Aretha Franklin Christmas Party at the Greek Town Casino Hotel in downtown Detroit on December 22, 2012. Franklin was joined by Willie Wilkerson and Judge Damon Keith., a photo by Pan-African News Wire File Photos on Flickr.
December 23, 2012
Aretha Franklin brings festive Christmas soiree to Greektown
By SUSAN WHITALL
The Detroit News
Detroit — On one of the busiest downtown Saturday nights lately, as the Lions battled the Atlanta Falcons, Aretha Franklin held her annual Christmas soiree at Greektown's International Banquet Center.
Guests included former Channel 7 anchor Diana Lewis, U.S. Court of Appeals Sixth Circuit Judge Damon Keith, Michigan Opera Theater director David DiChiera, Detroit City Council member JoAnn Watson and WDIV Channel 4 anchor Carmen Harlan, and members of Franklin's family. Her guitarist son Teddy White ate dinner, then took off for his regular Saturday gig in Plymouth.
After dinner everybody settled in for a roster of entertainment including Motown's Sylvester Potts and the Contours, who performed their Berry Gordy-penned, 1962 smash "Do You Love Me," some blues by Charles Scales and Robert Penn, an impassioned R&B song by Franklin's son Eddie and a Christian rap by youngest son Kecalf.
Kecalf's son Jordan Franklin performed a hip-hop version of his grandmother's hit song "Since You've Been Gone."
The Queen of Soul personally introduced granddaughter Victory Franklin (Kecalf's daughter), whom she is instructing as a vocalist.
"She's coming along very well," Franklin said. "I came down to see her rehearse, and she brought tears to my eyes."
The teenager sang the gospel song, "Take Me to the King," in a winsome, pretty voice.
But it was a 4' 11," seasoned vet, the tiny West Coast blues dynamo Sugar Pie De Santo, 77, flown in by Franklin just for the party, who brought the house down with her athletic, gyrating set.

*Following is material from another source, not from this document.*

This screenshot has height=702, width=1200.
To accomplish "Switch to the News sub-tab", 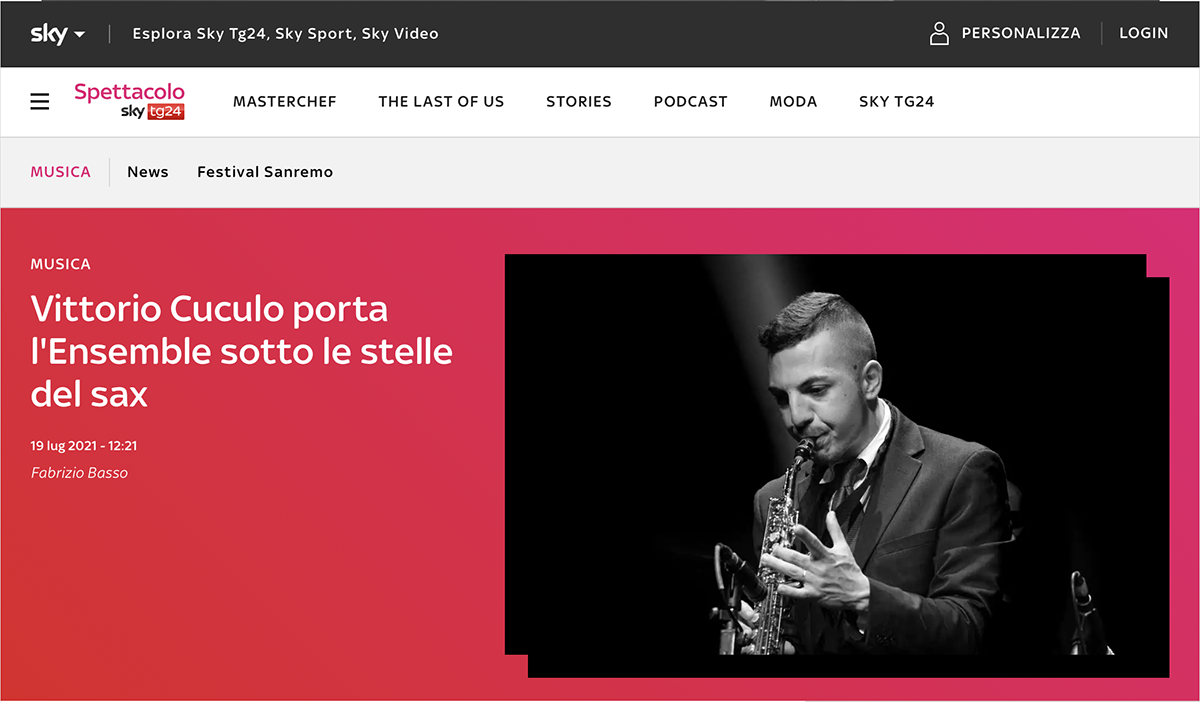I will pos(148,172).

Dressed in a slinky pink gown slashed high on the leg, De Santo jumped on and off the stage with the ease of a yoga instructor, sang the blues with the same gusto she did in the early '60s, flirting amusingly with the male guests.
"Seventy-seven isn't too old to need a man!" she advised, then jumped into the audience to look for a suitable one to haul up onstage and dance with her.
She rocked through several notable songs, including "In the Basement" (a song she recorded with her friend Etta James).